Jocasta trieb Corinna näher an den angeritzten Baum, wo eine flache Kuhle in das Holz gemeißelt worden war. »Das nennen wir Schachtel, Harz und Rohterpentin laufen hier herein und sammeln sich. Diese hier ist fast voll. Bald kommt ein Sklave und leert sie.«
Sie hatte den Satz kaum beendet, als ein Mann zwischen den Bäumen erschien, ein Sklave, der nur einen Lendenschurz trug. Er führte ein großes, weißes Maultier, das einen breiten Gurt um den Rücken geschnallt hatte, von dem auf beiden Seiten jeweils ein Fass herunterhing. Das Maultier hielt abrupt an, als es uns sah, warf den Kopf zurück und brüllte hysterisch.
»Und das dürfte Clarence sein«, sagte Jocasta so laut, dass man sie auch bei dem Lärm noch hören konnte. »Er freut sich, wenn er Menschen sieht. Und wer ist bei ihm? Bist du das, Pompey?«
»Ja’m. Ch’bins.« Der Sklave packte das Maultier bei der Oberlippe und drehte sie kräftig um. »Halsmaul, Miskel!« Gerade übersetzte ich das im Geiste mit »Halt’s Maul, du Mistkerl!«, da drehte der Mann sich zu uns um, und ich sah, dass sein Genuschel daher rührte, dass ihm sein linker Unterkiefer fehlte; unter dem Wangenknochen wich sein Gesicht einfach in eine tiefe Höhlung zurück, die mit Narbengewebe ausgefüllt war.
Jocasta musste gehört haben, wie ich erschrocken nach Luft schnappte – oder auch einfach mit einer solchen Reaktion gerechnet haben –, denn sie wandte mir ihre Augenbinde zu.
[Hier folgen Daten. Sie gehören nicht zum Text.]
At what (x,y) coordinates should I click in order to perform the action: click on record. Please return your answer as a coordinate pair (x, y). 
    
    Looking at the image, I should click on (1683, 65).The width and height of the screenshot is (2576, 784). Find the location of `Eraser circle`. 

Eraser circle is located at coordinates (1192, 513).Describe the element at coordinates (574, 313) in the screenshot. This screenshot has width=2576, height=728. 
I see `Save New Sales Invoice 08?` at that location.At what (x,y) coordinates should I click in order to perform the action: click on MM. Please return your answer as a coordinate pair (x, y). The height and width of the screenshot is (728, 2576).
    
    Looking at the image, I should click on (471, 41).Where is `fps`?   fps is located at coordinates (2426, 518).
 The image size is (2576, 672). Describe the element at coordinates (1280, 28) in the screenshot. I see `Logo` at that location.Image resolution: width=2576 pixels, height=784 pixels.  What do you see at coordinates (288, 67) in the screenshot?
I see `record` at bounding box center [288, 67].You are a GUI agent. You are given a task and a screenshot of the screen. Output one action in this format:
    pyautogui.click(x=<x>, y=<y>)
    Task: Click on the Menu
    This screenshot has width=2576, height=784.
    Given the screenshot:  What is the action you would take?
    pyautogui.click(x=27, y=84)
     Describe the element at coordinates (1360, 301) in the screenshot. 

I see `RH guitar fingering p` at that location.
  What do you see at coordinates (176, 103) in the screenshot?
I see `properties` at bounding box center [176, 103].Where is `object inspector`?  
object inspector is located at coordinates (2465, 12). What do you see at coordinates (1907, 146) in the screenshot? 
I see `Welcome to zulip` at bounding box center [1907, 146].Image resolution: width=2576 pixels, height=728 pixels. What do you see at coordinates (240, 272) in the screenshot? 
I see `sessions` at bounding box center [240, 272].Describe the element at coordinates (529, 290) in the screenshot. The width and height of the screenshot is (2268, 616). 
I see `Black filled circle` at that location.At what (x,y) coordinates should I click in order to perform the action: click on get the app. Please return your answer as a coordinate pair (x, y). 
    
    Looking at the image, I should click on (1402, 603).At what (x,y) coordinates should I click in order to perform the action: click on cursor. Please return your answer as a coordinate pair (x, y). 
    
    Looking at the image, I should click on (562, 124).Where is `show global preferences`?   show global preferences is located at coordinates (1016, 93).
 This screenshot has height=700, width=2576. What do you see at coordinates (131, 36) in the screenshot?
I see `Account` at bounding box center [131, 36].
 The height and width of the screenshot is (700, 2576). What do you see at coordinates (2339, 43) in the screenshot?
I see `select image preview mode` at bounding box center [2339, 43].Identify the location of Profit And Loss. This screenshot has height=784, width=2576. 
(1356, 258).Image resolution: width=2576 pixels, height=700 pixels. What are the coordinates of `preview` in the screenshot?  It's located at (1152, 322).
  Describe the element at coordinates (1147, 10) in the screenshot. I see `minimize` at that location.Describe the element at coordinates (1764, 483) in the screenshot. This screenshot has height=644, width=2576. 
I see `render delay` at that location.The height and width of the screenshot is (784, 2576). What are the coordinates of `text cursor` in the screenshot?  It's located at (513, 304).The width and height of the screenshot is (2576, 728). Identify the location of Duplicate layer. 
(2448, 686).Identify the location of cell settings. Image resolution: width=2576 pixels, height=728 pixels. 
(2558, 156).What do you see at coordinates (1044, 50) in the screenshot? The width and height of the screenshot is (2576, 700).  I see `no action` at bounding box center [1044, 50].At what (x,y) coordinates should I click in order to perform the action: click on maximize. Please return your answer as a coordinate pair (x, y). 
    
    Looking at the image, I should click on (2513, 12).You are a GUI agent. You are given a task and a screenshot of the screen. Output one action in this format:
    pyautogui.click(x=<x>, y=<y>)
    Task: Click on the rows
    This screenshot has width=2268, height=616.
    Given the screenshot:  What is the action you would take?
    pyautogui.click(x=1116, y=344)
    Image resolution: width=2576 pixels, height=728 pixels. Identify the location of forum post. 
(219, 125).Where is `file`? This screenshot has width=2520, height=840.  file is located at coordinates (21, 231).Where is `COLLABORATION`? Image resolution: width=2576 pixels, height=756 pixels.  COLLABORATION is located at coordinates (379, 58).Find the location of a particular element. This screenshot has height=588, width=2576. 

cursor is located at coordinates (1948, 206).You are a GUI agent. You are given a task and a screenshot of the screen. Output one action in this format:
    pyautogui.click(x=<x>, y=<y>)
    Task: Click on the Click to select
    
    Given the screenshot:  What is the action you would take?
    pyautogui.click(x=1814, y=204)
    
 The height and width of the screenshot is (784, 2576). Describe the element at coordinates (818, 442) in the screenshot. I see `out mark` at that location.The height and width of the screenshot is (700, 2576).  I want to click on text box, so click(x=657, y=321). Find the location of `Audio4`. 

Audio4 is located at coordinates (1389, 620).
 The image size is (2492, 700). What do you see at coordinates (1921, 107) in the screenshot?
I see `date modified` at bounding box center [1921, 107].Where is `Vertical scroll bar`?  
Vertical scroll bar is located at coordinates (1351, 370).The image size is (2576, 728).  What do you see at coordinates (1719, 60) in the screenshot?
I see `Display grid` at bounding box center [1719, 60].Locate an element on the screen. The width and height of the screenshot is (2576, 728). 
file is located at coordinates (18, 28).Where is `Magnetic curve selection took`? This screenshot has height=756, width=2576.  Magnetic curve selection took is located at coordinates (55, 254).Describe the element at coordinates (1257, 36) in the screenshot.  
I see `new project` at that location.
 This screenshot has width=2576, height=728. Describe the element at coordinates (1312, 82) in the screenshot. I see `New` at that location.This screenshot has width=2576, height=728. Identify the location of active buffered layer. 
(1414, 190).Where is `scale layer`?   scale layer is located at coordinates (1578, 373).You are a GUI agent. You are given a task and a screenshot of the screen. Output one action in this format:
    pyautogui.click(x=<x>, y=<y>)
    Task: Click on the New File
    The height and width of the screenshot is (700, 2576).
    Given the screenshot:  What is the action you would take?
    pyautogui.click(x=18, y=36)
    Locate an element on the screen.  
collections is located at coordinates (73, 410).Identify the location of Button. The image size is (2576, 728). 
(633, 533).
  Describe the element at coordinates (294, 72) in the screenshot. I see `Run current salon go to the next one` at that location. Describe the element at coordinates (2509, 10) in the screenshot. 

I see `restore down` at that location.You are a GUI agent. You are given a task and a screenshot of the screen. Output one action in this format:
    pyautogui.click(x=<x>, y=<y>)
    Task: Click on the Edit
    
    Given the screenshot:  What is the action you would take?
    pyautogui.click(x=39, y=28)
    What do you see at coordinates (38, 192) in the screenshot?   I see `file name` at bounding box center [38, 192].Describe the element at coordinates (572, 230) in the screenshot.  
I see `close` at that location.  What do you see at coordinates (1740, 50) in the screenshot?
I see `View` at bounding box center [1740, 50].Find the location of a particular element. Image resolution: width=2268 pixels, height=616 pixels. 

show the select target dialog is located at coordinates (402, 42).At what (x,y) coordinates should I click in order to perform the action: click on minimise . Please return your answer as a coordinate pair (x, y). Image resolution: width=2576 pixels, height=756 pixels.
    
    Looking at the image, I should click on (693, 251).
»Es war eine Explosion beim Teerschwelen – glücklicherweise ist er nicht dabei umgekommen. Kommt, wir sind fast bei der Terpentinanlage.« Ohne auf ihren Stallknecht zu warten, drehte sie zielsicher ihr Pferd um und machte sich zwischen den Bäumen hindurch in die Richtung auf, aus der der Brandgeruch kam.
Der Kontrast der Terpentinanlage zur Stille des Waldes war erstaunlich; eine große Lichtung voller Menschen, die vor Geschäftigkeit summte. Die meisten waren Sklaven, die nur mit dem Nötigsten bekleidet waren, die Gliedmaßen und Körper mit Asche bedeckt.
»Ist jemand bei den Hütten?« Jocasta wandte mir den Kopf zu.
Ich stellte mich in den Steigbügeln auf, um nachzusehen. Am anderen Ende der Lichtung erblickte ich bei einer Reihe baufälliger Hütten einen Farbtupfer: drei Männer in der Uniform der britischen Marine und ein weiterer in einem flaschengrünen Rock.
»Das dürfte mein bester Freund sein«, sagte Jocasta und lächelte zufrieden bei meiner Beschreibung. »Mr. Farquard Campbell. Komm, Neffe, ich möchte, dass du ihn kennenlernst.«
Aus der Nähe betrachtet, erwies sich Campbell als ein Mann von etwa sechzig, nicht mehr als mittelgroß und von jener ledrigen Härte, die manche Schotten im Alter annehmen. Nicht so sehr ein Verwitterungsprozess als vielmehr eine Gerbung, die in einer ledrigen Oberfläche ähnlich der eines Lederschildes resultiert und selbst die schärfste Klinge abwehren kann.